● **What is needed**
Set each line of the data down exactly, please.

*** Provided records Section Begins ***

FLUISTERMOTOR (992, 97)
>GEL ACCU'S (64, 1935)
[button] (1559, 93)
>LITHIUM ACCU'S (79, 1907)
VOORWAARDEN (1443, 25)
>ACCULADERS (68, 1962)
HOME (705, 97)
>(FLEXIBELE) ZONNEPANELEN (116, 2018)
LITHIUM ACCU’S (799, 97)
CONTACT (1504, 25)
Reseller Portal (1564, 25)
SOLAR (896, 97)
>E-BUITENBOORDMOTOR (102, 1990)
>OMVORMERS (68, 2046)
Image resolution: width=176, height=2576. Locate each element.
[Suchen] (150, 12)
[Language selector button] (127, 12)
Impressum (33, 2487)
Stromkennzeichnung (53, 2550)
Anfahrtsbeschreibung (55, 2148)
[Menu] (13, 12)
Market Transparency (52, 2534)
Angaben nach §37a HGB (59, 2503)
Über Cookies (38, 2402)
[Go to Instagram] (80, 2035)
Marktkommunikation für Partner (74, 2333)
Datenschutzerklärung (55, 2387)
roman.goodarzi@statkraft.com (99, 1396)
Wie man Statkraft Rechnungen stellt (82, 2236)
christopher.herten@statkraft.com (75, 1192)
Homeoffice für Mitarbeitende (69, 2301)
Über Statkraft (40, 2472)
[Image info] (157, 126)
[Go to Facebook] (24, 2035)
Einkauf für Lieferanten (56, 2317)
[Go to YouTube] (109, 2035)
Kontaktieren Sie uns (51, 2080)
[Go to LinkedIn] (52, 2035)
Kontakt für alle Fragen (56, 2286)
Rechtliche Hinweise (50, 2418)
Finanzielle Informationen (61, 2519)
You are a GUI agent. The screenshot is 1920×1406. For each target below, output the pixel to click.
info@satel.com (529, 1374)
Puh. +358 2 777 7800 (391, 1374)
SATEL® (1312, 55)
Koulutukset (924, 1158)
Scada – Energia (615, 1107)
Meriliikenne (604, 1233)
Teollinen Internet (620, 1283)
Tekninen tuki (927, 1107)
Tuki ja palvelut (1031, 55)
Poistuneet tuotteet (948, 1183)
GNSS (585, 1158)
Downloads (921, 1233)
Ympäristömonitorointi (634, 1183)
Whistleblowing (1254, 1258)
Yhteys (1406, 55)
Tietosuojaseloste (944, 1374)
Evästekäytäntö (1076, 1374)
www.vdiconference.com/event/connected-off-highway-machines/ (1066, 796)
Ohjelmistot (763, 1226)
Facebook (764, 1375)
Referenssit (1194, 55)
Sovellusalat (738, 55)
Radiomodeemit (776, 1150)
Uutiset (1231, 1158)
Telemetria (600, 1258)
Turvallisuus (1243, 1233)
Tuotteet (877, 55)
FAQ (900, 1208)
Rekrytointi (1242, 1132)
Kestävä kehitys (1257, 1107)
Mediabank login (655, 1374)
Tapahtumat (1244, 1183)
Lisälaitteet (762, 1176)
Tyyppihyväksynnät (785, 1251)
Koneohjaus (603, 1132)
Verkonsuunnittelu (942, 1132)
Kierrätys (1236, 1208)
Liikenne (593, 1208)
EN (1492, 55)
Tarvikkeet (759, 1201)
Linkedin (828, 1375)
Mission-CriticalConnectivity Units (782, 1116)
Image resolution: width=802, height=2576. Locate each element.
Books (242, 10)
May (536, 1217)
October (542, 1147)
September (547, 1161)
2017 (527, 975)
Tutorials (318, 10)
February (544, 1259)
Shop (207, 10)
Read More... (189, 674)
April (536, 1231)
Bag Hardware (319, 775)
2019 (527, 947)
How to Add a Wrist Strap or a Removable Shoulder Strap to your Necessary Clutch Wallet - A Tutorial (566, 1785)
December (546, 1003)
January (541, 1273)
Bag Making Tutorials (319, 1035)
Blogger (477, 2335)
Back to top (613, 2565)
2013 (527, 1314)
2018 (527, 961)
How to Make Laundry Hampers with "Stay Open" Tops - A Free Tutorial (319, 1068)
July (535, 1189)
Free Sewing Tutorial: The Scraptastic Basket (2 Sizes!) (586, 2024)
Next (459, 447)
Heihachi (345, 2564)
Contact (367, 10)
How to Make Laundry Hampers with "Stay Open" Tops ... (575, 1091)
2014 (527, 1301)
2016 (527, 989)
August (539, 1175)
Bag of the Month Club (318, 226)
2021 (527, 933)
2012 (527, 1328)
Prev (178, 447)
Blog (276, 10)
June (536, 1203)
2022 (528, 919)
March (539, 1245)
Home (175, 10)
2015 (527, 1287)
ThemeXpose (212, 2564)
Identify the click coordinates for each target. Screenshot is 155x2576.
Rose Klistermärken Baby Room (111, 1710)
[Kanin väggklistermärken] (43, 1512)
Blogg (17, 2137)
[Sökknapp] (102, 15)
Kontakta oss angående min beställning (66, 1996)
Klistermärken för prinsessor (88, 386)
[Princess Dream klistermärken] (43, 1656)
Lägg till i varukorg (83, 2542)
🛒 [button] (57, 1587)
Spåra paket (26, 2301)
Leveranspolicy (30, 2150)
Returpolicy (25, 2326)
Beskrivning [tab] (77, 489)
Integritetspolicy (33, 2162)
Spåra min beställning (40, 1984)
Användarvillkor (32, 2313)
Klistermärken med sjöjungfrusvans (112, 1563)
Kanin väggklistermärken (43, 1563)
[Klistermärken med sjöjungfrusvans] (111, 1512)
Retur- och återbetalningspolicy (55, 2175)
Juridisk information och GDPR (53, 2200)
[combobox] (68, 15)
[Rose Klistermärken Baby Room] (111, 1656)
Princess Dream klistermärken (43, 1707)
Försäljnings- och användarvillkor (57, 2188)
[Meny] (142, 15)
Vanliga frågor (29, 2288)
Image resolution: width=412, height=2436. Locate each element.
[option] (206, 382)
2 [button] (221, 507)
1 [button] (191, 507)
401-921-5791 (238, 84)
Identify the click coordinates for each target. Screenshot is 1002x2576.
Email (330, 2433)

*** Provided records Section Ends ***

● **Your response**
FLUISTERMOTOR (992, 97)
>GEL ACCU'S (64, 1935)
[button] (1559, 93)
>LITHIUM ACCU'S (79, 1907)
VOORWAARDEN (1443, 25)
>ACCULADERS (68, 1962)
HOME (705, 97)
>(FLEXIBELE) ZONNEPANELEN (116, 2018)
LITHIUM ACCU’S (799, 97)
CONTACT (1504, 25)
Reseller Portal (1564, 25)
SOLAR (896, 97)
>E-BUITENBOORDMOTOR (102, 1990)
>OMVORMERS (68, 2046)
Image resolution: width=176, height=2576. Locate each element.
[Suchen] (150, 12)
[Language selector button] (127, 12)
Impressum (33, 2487)
Stromkennzeichnung (53, 2550)
Anfahrtsbeschreibung (55, 2148)
[Menu] (13, 12)
Market Transparency (52, 2534)
Angaben nach §37a HGB (59, 2503)
Über Cookies (38, 2402)
[Go to Instagram] (80, 2035)
Marktkommunikation für Partner (74, 2333)
Datenschutzerklärung (55, 2387)
roman.goodarzi@statkraft.com (99, 1396)
Wie man Statkraft Rechnungen stellt (82, 2236)
christopher.herten@statkraft.com (75, 1192)
Homeoffice für Mitarbeitende (69, 2301)
Über Statkraft (40, 2472)
[Image info] (157, 126)
[Go to Facebook] (24, 2035)
Einkauf für Lieferanten (56, 2317)
[Go to YouTube] (109, 2035)
Kontaktieren Sie uns (51, 2080)
[Go to LinkedIn] (52, 2035)
Kontakt für alle Fragen (56, 2286)
Rechtliche Hinweise (50, 2418)
Finanzielle Informationen (61, 2519)
You are a GUI agent. The screenshot is 1920×1406. For each target below, output the pixel to click.
info@satel.com (529, 1374)
Puh. +358 2 777 7800 (391, 1374)
SATEL® (1312, 55)
Koulutukset (924, 1158)
Scada – Energia (615, 1107)
Meriliikenne (604, 1233)
Teollinen Internet (620, 1283)
Tekninen tuki (927, 1107)
Tuki ja palvelut (1031, 55)
Poistuneet tuotteet (948, 1183)
GNSS (585, 1158)
Downloads (921, 1233)
Ympäristömonitorointi (634, 1183)
Whistleblowing (1254, 1258)
Yhteys (1406, 55)
Tietosuojaseloste (944, 1374)
Evästekäytäntö (1076, 1374)
www.vdiconference.com/event/connected-off-highway-machines/ (1066, 796)
Ohjelmistot (763, 1226)
Facebook (764, 1375)
Referenssit (1194, 55)
Sovellusalat (738, 55)
Radiomodeemit (776, 1150)
Uutiset (1231, 1158)
Telemetria (600, 1258)
Turvallisuus (1243, 1233)
Tuotteet (877, 55)
FAQ (900, 1208)
Rekrytointi (1242, 1132)
Kestävä kehitys (1257, 1107)
Mediabank login (655, 1374)
Tapahtumat (1244, 1183)
Lisälaitteet (762, 1176)
Tyyppihyväksynnät (785, 1251)
Koneohjaus (603, 1132)
Verkonsuunnittelu (942, 1132)
Kierrätys (1236, 1208)
Liikenne (593, 1208)
EN (1492, 55)
Tarvikkeet (759, 1201)
Linkedin (828, 1375)
Mission-CriticalConnectivity Units (782, 1116)
Image resolution: width=802, height=2576. Locate each element.
Books (242, 10)
May (536, 1217)
October (542, 1147)
September (547, 1161)
2017 (527, 975)
Tutorials (318, 10)
February (544, 1259)
Shop (207, 10)
Read More... (189, 674)
April (536, 1231)
Bag Hardware (319, 775)
2019 (527, 947)
How to Add a Wrist Strap or a Removable Shoulder Strap to your Necessary Clutch Wallet - A Tutorial (566, 1785)
December (546, 1003)
January (541, 1273)
Bag Making Tutorials (319, 1035)
Blogger (477, 2335)
Back to top (613, 2565)
2013 (527, 1314)
2018 (527, 961)
How to Make Laundry Hampers with "Stay Open" Tops - A Free Tutorial (319, 1068)
July (535, 1189)
Free Sewing Tutorial: The Scraptastic Basket (2 Sizes!) (586, 2024)
Next (459, 447)
Heihachi (345, 2564)
Contact (367, 10)
How to Make Laundry Hampers with "Stay Open" Tops ... (575, 1091)
2014 (527, 1301)
2016 (527, 989)
August (539, 1175)
Bag of the Month Club (318, 226)
2021 (527, 933)
2012 (527, 1328)
Prev (178, 447)
Blog (276, 10)
June (536, 1203)
2022 (528, 919)
March (539, 1245)
Home (175, 10)
2015 (527, 1287)
ThemeXpose (212, 2564)
Identify the click coordinates for each target. Screenshot is 155x2576.
Rose Klistermärken Baby Room (111, 1710)
[Kanin väggklistermärken] (43, 1512)
Blogg (17, 2137)
[Sökknapp] (102, 15)
Kontakta oss angående min beställning (66, 1996)
Klistermärken för prinsessor (88, 386)
[Princess Dream klistermärken] (43, 1656)
Lägg till i varukorg (83, 2542)
🛒 [button] (57, 1587)
Spåra paket (26, 2301)
Leveranspolicy (30, 2150)
Returpolicy (25, 2326)
Beskrivning [tab] (77, 489)
Integritetspolicy (33, 2162)
Spåra min beställning (40, 1984)
Användarvillkor (32, 2313)
Klistermärken med sjöjungfrusvans (112, 1563)
Kanin väggklistermärken (43, 1563)
[Klistermärken med sjöjungfrusvans] (111, 1512)
Retur- och återbetalningspolicy (55, 2175)
Juridisk information och GDPR (53, 2200)
[combobox] (68, 15)
[Rose Klistermärken Baby Room] (111, 1656)
Princess Dream klistermärken (43, 1707)
Försäljnings- och användarvillkor (57, 2188)
[Meny] (142, 15)
Vanliga frågor (29, 2288)
Image resolution: width=412, height=2436. Locate each element.
[option] (206, 382)
2 [button] (221, 507)
1 [button] (191, 507)
401-921-5791 (238, 84)
Identify the click coordinates for each target. Screenshot is 1002x2576.
Email (330, 2433)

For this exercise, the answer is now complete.